Background information
- Born: 1982 Sydney, Australia
- Genres: Pop rock; art rock;
- Occupations: Musician
- Instruments: Saxophone; keyboards;

= Jorja Chalmers =

Australian saxophone and keyboard player

Jorja Chalmers is an Australian saxophonist and keyboardist who has toured globally with bands and performers such as Bryan Ferry, Take That and the Ting Tings. When Ferry's band, Roxy Music, was inducted into the Rock and Roll Hall of Fame, Ferry's speech noted Chalmers' contributions to the band. Chalmers has been described as someone who "steals the show, blasting out the sax lines with a refreshing brashness."

 Chalmers studied at Sydney Conservatorium of Music. Some years after she achieved international success as a musician in bands and as a solo artist, one of her teachers at the school commented, "She had this incredible drive. She wanted to do well, and I’m not at all surprised that she has." In the years since her time in Australia, Chalmers moved to London. She performs as a studio musician and in touring bands.

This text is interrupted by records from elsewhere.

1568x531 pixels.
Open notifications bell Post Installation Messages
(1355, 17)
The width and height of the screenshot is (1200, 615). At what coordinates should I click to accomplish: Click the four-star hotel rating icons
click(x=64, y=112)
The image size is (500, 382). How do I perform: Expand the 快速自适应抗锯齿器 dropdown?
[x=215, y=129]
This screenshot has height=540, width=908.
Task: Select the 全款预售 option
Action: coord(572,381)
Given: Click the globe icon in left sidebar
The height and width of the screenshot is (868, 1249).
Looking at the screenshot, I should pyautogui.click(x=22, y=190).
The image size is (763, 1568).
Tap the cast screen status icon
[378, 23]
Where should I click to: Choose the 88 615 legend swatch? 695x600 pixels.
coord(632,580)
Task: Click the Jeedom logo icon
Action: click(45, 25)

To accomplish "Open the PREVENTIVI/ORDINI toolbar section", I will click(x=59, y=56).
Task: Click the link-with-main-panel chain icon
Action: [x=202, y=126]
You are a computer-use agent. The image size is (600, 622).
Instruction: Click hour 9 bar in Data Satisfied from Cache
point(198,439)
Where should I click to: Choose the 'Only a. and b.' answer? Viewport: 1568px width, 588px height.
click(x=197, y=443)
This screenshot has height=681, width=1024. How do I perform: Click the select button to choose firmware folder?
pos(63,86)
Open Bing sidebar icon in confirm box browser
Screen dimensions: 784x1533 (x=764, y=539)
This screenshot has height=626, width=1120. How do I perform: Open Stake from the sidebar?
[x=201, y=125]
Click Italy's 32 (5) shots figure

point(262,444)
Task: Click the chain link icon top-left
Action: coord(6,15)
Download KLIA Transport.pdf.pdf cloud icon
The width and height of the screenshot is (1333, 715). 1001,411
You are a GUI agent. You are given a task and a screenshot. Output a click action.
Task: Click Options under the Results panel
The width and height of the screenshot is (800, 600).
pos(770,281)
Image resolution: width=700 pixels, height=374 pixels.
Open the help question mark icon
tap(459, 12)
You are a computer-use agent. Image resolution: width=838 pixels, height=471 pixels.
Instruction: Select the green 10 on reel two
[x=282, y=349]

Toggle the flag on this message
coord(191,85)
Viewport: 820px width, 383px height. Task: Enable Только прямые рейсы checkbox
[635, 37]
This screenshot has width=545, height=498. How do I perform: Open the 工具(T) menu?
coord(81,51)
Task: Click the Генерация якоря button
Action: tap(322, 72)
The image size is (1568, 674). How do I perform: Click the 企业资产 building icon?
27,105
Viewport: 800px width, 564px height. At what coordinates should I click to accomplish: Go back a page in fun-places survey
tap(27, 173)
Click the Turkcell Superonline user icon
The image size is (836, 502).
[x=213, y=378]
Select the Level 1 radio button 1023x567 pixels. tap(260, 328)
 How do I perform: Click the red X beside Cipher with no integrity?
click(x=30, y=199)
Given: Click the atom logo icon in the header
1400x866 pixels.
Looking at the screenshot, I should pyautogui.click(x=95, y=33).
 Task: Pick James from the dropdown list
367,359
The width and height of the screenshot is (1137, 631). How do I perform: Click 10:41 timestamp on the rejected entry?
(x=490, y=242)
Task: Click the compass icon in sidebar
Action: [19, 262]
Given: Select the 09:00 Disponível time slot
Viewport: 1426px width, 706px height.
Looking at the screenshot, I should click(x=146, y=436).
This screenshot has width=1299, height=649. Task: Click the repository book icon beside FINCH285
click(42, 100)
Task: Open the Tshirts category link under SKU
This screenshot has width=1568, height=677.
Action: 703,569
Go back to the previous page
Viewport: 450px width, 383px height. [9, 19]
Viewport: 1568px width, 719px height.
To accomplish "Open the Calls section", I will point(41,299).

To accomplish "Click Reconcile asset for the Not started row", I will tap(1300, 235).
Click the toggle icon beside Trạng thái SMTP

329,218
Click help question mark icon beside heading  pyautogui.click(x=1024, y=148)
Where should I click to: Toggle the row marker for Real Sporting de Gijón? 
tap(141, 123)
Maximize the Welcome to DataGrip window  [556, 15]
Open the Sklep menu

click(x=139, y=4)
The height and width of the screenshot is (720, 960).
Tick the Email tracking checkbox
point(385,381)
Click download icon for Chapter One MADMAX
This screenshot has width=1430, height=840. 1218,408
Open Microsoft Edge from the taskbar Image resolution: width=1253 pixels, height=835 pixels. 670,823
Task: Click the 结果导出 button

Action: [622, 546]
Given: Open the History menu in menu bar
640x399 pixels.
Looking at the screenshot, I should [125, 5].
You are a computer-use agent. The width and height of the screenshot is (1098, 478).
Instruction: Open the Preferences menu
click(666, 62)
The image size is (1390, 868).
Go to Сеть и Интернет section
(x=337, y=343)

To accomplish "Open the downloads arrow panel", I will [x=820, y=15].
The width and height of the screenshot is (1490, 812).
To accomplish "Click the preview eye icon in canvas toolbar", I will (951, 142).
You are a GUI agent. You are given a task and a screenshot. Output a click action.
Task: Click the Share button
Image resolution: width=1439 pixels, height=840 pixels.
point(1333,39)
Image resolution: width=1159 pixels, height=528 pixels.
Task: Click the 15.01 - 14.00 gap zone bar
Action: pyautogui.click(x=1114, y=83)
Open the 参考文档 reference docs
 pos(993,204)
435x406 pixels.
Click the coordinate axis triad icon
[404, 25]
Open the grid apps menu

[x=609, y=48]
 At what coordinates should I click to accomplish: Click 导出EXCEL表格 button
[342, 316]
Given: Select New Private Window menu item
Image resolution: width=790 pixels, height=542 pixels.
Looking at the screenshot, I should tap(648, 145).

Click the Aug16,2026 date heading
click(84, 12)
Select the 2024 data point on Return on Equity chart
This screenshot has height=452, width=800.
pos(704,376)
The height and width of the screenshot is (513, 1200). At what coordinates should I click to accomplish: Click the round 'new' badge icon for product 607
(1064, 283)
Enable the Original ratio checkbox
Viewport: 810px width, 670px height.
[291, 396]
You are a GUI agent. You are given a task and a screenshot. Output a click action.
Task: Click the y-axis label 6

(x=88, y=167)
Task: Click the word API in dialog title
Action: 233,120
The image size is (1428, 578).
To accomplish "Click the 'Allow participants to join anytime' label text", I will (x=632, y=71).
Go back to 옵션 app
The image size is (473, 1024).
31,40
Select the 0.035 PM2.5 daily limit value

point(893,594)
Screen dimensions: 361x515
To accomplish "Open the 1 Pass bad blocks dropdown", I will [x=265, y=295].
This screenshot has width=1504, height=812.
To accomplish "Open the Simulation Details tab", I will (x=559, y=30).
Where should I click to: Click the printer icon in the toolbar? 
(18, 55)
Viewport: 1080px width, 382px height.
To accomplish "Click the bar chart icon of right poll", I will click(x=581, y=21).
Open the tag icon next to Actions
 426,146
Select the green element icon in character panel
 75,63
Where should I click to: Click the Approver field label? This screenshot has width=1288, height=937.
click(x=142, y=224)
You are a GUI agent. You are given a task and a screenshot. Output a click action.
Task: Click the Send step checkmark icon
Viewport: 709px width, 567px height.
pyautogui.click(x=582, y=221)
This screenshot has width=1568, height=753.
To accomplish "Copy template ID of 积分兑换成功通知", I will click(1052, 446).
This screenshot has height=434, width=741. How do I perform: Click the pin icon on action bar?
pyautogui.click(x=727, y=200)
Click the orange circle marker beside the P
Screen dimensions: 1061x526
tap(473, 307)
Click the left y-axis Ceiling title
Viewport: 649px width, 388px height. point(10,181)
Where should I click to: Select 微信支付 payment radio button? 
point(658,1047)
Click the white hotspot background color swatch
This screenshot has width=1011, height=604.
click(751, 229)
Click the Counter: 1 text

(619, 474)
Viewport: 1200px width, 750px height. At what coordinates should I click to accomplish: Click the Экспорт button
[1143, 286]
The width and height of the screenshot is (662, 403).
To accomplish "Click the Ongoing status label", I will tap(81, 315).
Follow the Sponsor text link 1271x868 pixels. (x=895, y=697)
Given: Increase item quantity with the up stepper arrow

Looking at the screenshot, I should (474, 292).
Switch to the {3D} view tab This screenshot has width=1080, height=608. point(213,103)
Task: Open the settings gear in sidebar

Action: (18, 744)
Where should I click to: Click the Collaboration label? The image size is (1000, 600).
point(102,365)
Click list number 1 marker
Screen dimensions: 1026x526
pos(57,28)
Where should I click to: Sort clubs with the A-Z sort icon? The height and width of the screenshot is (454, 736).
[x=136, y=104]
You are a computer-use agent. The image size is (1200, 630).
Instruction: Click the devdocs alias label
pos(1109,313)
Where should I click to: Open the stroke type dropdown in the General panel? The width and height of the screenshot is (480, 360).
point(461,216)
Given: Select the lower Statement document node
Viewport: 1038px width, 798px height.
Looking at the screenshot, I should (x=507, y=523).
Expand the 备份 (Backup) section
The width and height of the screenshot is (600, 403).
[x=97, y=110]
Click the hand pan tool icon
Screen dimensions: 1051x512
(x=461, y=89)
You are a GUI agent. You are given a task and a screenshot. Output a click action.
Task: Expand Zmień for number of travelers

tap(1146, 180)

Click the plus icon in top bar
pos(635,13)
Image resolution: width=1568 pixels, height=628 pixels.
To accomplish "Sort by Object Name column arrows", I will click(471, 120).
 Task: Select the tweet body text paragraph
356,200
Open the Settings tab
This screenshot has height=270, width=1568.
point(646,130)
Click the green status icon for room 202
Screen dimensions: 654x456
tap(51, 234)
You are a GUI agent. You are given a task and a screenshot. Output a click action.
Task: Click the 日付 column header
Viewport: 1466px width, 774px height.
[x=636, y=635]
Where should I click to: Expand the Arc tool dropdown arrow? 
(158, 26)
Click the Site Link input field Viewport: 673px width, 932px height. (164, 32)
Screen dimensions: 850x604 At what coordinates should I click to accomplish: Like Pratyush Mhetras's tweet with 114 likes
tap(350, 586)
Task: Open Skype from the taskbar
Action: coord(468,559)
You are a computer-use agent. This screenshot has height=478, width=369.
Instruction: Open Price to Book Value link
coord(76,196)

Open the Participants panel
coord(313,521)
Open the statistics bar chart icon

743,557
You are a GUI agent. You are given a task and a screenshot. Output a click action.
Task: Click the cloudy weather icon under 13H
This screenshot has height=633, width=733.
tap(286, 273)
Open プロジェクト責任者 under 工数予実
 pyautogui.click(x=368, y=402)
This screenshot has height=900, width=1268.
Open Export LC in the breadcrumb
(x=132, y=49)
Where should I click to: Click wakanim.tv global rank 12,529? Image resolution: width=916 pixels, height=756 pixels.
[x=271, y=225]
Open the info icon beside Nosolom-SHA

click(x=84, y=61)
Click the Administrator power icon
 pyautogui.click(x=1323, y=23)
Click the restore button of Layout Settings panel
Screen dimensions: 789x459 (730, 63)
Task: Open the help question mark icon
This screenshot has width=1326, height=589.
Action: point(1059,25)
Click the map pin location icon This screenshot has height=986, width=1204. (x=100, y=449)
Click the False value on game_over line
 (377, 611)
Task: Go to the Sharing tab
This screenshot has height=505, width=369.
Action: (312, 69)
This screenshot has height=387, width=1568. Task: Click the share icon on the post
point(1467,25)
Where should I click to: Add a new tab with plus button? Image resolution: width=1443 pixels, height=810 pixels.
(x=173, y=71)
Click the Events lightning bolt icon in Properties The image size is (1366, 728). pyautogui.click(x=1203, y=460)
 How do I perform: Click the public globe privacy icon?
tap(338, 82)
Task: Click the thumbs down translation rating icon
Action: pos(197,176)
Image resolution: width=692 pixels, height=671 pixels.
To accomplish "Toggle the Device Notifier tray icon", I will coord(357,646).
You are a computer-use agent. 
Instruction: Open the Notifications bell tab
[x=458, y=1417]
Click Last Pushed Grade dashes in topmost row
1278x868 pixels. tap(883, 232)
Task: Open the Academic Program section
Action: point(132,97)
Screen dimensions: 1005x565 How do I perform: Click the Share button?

In September 2019, Chalmers released her debut album Human Again via the US independent record label Italians Do It Better. All instruments and voices on the dark ambient themed album were performed, recorded and produced by Chalmers. Chromatics member Johnny Jewel served as an Executive Producer. One reviewer said Human Again is a "rather captivating record that is well worth the time and space, exuding quality in abundance." Another reviewer commented, "The synth-based tracks of Jorja Chalmers’s deep-dreaming debut Human Again are a cartography of unreal things that feel very real indeed."

Her second album Midnight Train was released on May 28, 2021.